Я нарочно подослал этого Чичикова к тебе, чтобы ты подписал нужные ему бумаги, а главное с тем, чтобы была у тебя возможность перетолковать с ним накоротке, и может статься, решили бы всё полюбовно, потому как он человек взглядов просвещённых и обращения тонкого. Так что ежели сумеешь ты польстить его натуре, ежели подступишься к нему эдаким деликатным манером, то, думаю я, он и жалобу свою заберёт.

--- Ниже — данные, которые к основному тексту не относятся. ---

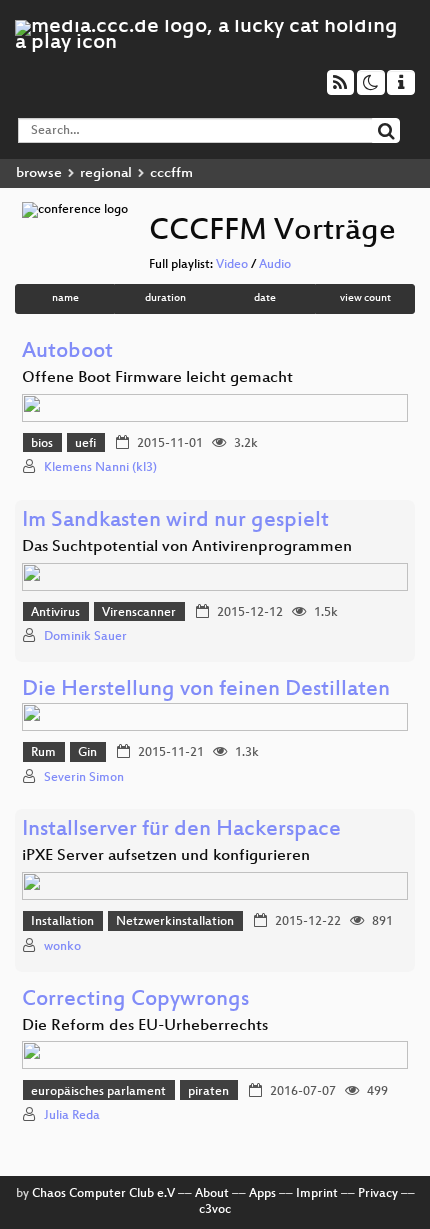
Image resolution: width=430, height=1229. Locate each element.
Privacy (378, 1194)
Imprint (317, 1194)
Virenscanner (139, 613)
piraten (208, 1092)
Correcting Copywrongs (135, 1000)
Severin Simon (84, 778)
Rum (43, 753)
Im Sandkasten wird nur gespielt (175, 521)
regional (106, 173)
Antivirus (55, 613)
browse (39, 173)
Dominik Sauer (85, 637)
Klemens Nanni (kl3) (100, 468)
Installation (62, 922)
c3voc (215, 1210)
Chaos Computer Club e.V (103, 1194)
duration (165, 298)
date (265, 298)
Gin (87, 753)
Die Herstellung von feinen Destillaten (206, 690)
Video (232, 265)
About (212, 1194)
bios (42, 444)
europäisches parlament (98, 1092)
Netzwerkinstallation (175, 922)
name (65, 298)
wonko (62, 947)
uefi (85, 444)
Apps (262, 1194)
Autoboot (67, 352)
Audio (275, 265)
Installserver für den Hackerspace (181, 830)
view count (365, 298)
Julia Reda (72, 1116)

Для верности посылаю и жалобу. Она находится у того помещика, соседа твоего чьего имени не называю, как уж писал из соображений секретности, потому,что ты и сам уж видишь – дело тут нешуточное.

Коли согласится Чичиков на мировую, то тогда и жалобу сожгите заодно с моим до тебя посланием, потому как жалобу сию я покуда ещё через канцелярию не проводил, а тогда и концы в воду! Мне ведь страсть, как неохота все губернское дворянство да губернию через тебя грязью марать, да и «сор из избы выносить» тоже, кому захочется.

Ну, засим пожелаю тебе успеха в разговоре с этим Чичиковым. Ты же, когда всё у вас сладится, не позабудь меня. Я тут новую кобылку себе приглядел, просит за неё подлец—хозяин десять тысяч, и я очень бы хотел, чтобы ты мне в сем деле помог, как я тебе в твоём. И то, как закончится всё, съездим мы с тобою на сию кобылку поглядеть, а там видно будет.

С уважением к тебе, отставной штабс—ротмистр Чумоедов Семён Семёнович.

P.S. Я насколько сумел сего Чичикова до тебя расположил, так что он ежели к тебе и поедет, то уж, поверь мне, не для ссоры, посему же уважь его, как сумеешь!».

Прочитавши сие приведённое нами послание, Собакевич поднял на Манилова медвежьи свои глазки, мигавшие растерянно и виновато, словно у того медведя, что не сумевши выполнить нужного фокусу, получил от своего водителя—цыгана увесистый удар дубиною по голове.

– Что скажете вы об этом деле? – спросил он у Манилова и голос его, признаться, дрожал.